Viruses are programs designed to spread from one system to another through self-replication. The activities performed by viruses include data deletion, corruption and alteration. Some viruses that are replicated can spread so fast that they consume entire systems. Viruses usually latch on to a host. The host can be a file or the boot sector of a hard drive. If the virus attaches to the boot sector, it will be activated in the memory when the system is started.
Spyware is code that collects information about users without their direct knowledge or permission. Spyware can be fully malicious if it seeks to gain information to perform identity theft or credential hijacking. Many advertising companies use less malicious forms of spyware to gather demographics about potential customers. However, in either case the user is often unaware that the spyware is present or that it is gathering information that is periodically transmitted back to some outside entity.
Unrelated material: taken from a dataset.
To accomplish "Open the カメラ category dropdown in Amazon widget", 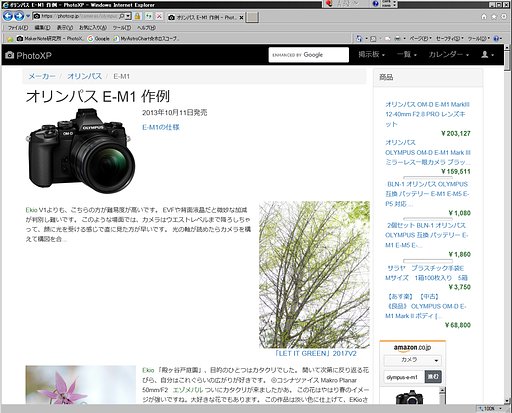I will click(x=412, y=360).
Rootkits are special tools that embed themselves within an operating system. If a Rootkit positions itself at the heart of an operating system, it can manipulate information seen by the system. Rootkits that are positioned effectively will become part of an operating system. This makes them very difficult to detect. After a Rootkit has infected a system, it should no longer be trusted or considered secure. There are some Rootkits that cannot be effectively removed.
Trojan malware is designed to look like something legitimate. It tries to trick the user into installing it. Once installed, it has access to what was once a secure system.
Logic Bombs are programs that remain dormant until they are triggered at a specific time or by a particular action to unload their payload. Internet transactions, such as those done through online banking, are the most common targets of this type of program.
Botnet is short for “robot network.” It is used for mass deployments of malicious code that can often lead to denial of service or flooding attacks.
Backdoor is a term used to describe a hole in a network, a computer or, sometimes, a program. The hole allows unauthorized access. Oftentimes programmers will have a special user account or password that they can use to access a system if problems arise. These are called maintenance hooks. Remote-access programs can also be used to open a backdoor into a system.
Ransomware is one of the newest and possibly most dangerous threats we currently face. This code takes over a computer system and holds it hostage. It alters the network data and places an encryption code in each file it can reach. Users are told that they must pay for the encryption key in order to regain access to the files. Hackers will normally ask for payment in a method that is untraceable. This could be in the form of digital currency such as Bitcoin or untraceable money cards such as MoneyPak or Green Dot. Sometimes even after paying a ransom, the files will still be compromised. The only true method for getting files back is from the most current backup.
Polymorphic Malware is code that attempts to avoid detection through changing its signature. The most common way this is done is by encrypting the core code of the malware. Detection software can be defeated by this sort of encryption.
How to prevent problems
Most of the malware discussed here can be avoided by making sure the computers and servers in your network have a current operating system and are otherwise up to date and are patched regularly. Patches are computer updates from software vendors and are usually downloaded.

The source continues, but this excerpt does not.